▶ [TASK REQUIREMENTS] Return the data below line for line, without any changes.

▶ [PROVIDED ENTRIES]
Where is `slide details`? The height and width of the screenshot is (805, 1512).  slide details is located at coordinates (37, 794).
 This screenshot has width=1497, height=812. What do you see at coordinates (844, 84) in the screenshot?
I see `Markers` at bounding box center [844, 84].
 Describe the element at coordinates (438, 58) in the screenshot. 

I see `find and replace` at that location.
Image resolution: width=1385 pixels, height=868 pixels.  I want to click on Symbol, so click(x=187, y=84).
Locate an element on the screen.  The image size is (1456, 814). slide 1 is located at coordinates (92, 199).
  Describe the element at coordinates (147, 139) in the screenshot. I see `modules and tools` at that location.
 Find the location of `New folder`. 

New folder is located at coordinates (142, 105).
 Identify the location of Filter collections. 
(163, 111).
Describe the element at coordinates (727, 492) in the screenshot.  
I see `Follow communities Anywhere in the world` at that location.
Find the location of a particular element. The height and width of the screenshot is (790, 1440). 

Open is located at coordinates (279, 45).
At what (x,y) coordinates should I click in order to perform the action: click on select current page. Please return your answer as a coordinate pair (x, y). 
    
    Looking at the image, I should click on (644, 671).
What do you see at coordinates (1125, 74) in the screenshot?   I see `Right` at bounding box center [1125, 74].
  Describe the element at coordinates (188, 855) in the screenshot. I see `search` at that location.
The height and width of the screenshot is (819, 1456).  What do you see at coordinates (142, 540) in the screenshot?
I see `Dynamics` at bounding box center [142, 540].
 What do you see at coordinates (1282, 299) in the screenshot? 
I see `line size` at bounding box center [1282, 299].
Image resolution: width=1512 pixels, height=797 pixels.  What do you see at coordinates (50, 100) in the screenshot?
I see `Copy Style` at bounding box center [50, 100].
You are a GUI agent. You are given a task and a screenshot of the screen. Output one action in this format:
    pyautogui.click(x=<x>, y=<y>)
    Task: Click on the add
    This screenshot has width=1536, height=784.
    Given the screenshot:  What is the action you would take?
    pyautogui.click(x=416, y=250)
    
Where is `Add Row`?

▶ [RESULT FOR THIS TASK]
Where is `slide details`? The height and width of the screenshot is (805, 1512).  slide details is located at coordinates (37, 794).
 This screenshot has width=1497, height=812. What do you see at coordinates (844, 84) in the screenshot?
I see `Markers` at bounding box center [844, 84].
 Describe the element at coordinates (438, 58) in the screenshot. 

I see `find and replace` at that location.
Image resolution: width=1385 pixels, height=868 pixels.  I want to click on Symbol, so click(x=187, y=84).
Locate an element on the screen.  The image size is (1456, 814). slide 1 is located at coordinates (92, 199).
  Describe the element at coordinates (147, 139) in the screenshot. I see `modules and tools` at that location.
 Find the location of `New folder`. 

New folder is located at coordinates (142, 105).
 Identify the location of Filter collections. 
(163, 111).
Describe the element at coordinates (727, 492) in the screenshot.  
I see `Follow communities Anywhere in the world` at that location.
Find the location of a particular element. The height and width of the screenshot is (790, 1440). 

Open is located at coordinates (279, 45).
At what (x,y) coordinates should I click in order to perform the action: click on select current page. Please return your answer as a coordinate pair (x, y). 
    
    Looking at the image, I should click on (644, 671).
What do you see at coordinates (1125, 74) in the screenshot?   I see `Right` at bounding box center [1125, 74].
  Describe the element at coordinates (188, 855) in the screenshot. I see `search` at that location.
The height and width of the screenshot is (819, 1456).  What do you see at coordinates (142, 540) in the screenshot?
I see `Dynamics` at bounding box center [142, 540].
 What do you see at coordinates (1282, 299) in the screenshot? 
I see `line size` at bounding box center [1282, 299].
Image resolution: width=1512 pixels, height=797 pixels.  What do you see at coordinates (50, 100) in the screenshot?
I see `Copy Style` at bounding box center [50, 100].
You are a GUI agent. You are given a task and a screenshot of the screen. Output one action in this format:
    pyautogui.click(x=<x>, y=<y>)
    Task: Click on the add
    This screenshot has width=1536, height=784.
    Given the screenshot:  What is the action you would take?
    pyautogui.click(x=416, y=250)
    
Where is `Add Row`?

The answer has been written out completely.